◆ **DATA SHOWN**:
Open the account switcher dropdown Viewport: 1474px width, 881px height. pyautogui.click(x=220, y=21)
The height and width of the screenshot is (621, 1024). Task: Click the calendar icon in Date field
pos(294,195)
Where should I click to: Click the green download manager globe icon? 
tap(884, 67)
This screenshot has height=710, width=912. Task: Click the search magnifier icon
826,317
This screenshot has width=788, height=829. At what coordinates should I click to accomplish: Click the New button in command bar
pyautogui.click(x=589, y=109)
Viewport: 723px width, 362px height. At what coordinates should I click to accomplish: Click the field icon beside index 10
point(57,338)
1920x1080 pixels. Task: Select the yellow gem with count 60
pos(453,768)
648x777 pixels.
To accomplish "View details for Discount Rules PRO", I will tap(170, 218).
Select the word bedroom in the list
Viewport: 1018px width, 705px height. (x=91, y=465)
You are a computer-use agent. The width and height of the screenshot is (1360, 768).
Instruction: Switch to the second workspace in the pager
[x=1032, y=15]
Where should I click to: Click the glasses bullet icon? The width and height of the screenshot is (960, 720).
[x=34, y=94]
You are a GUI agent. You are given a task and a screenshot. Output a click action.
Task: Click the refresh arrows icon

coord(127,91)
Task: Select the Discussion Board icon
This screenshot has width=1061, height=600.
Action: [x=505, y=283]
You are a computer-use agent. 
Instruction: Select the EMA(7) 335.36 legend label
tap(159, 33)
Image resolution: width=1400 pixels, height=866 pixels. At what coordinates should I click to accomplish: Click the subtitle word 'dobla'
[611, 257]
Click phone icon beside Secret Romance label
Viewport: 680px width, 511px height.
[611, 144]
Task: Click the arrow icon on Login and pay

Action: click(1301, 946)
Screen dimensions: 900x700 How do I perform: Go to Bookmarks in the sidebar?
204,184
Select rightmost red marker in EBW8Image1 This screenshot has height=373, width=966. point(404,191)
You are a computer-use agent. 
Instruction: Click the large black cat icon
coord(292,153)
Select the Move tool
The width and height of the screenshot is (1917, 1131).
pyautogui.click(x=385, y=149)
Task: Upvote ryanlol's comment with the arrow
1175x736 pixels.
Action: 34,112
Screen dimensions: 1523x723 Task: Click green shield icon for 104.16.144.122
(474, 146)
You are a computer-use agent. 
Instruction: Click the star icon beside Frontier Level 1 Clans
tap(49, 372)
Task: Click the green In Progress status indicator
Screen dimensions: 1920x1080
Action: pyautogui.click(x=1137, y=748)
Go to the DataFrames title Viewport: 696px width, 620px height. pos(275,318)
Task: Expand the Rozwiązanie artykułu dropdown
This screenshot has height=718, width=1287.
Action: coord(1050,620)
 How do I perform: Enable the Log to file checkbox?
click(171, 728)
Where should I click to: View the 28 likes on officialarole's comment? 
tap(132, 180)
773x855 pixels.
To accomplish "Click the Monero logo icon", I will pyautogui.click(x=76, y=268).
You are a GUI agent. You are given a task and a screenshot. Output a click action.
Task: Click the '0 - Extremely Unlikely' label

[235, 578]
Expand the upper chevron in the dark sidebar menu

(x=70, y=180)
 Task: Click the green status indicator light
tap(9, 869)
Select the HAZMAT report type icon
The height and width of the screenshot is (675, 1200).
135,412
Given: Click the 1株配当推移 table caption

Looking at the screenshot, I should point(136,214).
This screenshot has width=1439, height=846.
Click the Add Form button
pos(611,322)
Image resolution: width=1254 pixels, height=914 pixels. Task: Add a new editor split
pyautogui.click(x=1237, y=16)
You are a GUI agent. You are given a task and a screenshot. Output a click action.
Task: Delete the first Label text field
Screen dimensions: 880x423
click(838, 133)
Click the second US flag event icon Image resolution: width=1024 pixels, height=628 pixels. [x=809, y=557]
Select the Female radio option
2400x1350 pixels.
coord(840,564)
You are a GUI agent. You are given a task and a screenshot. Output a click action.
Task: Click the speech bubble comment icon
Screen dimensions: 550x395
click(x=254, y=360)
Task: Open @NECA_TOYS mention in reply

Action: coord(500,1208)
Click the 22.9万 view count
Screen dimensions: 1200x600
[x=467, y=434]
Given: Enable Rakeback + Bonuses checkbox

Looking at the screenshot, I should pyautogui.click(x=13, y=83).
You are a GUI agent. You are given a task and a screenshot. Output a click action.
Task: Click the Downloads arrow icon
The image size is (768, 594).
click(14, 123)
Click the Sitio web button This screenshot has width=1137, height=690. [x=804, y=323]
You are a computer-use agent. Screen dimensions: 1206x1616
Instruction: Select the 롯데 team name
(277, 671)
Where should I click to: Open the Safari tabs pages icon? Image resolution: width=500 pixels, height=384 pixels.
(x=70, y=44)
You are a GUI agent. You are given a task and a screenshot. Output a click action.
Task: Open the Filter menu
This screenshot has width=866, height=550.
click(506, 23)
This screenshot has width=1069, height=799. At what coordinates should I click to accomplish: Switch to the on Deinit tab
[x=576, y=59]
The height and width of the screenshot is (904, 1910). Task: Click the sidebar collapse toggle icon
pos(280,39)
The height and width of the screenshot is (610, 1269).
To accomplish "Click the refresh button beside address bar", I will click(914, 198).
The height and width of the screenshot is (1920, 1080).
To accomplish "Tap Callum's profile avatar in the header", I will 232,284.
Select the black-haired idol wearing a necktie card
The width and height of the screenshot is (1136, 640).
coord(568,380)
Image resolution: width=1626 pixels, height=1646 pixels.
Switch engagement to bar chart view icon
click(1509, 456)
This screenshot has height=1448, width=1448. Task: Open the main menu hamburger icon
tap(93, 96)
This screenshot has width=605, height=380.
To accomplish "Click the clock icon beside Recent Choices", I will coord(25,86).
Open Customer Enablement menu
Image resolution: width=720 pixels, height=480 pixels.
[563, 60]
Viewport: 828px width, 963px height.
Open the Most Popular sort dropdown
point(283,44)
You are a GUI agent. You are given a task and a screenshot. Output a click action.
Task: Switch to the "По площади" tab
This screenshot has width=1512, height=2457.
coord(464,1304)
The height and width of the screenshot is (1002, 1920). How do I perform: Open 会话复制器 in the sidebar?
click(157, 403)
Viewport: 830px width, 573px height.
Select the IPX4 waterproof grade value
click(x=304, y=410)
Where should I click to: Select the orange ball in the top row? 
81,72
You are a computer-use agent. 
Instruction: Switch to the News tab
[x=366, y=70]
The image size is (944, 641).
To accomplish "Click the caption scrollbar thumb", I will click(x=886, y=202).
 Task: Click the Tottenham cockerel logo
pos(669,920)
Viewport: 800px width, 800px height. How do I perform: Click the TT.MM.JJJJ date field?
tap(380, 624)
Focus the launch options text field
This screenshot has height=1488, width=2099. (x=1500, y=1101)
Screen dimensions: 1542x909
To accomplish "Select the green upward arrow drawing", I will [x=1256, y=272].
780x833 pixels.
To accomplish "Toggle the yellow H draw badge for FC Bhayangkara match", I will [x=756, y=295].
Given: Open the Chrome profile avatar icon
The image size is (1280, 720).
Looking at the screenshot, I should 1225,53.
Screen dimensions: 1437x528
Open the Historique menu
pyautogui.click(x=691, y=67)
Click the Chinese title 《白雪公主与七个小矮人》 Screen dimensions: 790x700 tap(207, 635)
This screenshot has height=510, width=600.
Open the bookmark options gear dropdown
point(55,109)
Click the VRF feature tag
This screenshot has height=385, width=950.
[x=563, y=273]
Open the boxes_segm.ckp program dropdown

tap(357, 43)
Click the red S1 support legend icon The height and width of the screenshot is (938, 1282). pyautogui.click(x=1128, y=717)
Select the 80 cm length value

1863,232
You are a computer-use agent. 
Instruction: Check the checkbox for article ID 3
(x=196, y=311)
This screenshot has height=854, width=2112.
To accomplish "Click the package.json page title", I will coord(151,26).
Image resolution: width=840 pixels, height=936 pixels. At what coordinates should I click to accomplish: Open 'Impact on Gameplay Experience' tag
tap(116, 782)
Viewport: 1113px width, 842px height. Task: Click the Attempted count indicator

◆ **HOW TO COMPLETE THIS TASK**:
Skip every line before the one containing "Select the IPX4 waterproof grade value". Retype that line and the rest through the last one exactly as they stand in the listing.

◆ **RESULT**:
Select the IPX4 waterproof grade value
click(x=304, y=410)
Where should I click to: Select the orange ball in the top row? 
81,72
You are a computer-use agent. 
Instruction: Switch to the News tab
[x=366, y=70]
The image size is (944, 641).
To accomplish "Click the caption scrollbar thumb", I will click(x=886, y=202).
 Task: Click the Tottenham cockerel logo
pos(669,920)
Viewport: 800px width, 800px height. How do I perform: Click the TT.MM.JJJJ date field?
tap(380, 624)
Focus the launch options text field
This screenshot has height=1488, width=2099. (x=1500, y=1101)
Screen dimensions: 1542x909
To accomplish "Select the green upward arrow drawing", I will [x=1256, y=272].
780x833 pixels.
To accomplish "Toggle the yellow H draw badge for FC Bhayangkara match", I will [x=756, y=295].
Given: Open the Chrome profile avatar icon
The image size is (1280, 720).
Looking at the screenshot, I should 1225,53.
Screen dimensions: 1437x528
Open the Historique menu
pyautogui.click(x=691, y=67)
Click the Chinese title 《白雪公主与七个小矮人》 Screen dimensions: 790x700 tap(207, 635)
This screenshot has height=510, width=600.
Open the bookmark options gear dropdown
point(55,109)
Click the VRF feature tag
This screenshot has height=385, width=950.
[x=563, y=273]
Open the boxes_segm.ckp program dropdown

tap(357, 43)
Click the red S1 support legend icon The height and width of the screenshot is (938, 1282). pyautogui.click(x=1128, y=717)
Select the 80 cm length value

1863,232
You are a computer-use agent. 
Instruction: Check the checkbox for article ID 3
(x=196, y=311)
This screenshot has height=854, width=2112.
To accomplish "Click the package.json page title", I will coord(151,26).
Image resolution: width=840 pixels, height=936 pixels. At what coordinates should I click to accomplish: Open 'Impact on Gameplay Experience' tag
tap(116, 782)
Viewport: 1113px width, 842px height. Task: Click the Attempted count indicator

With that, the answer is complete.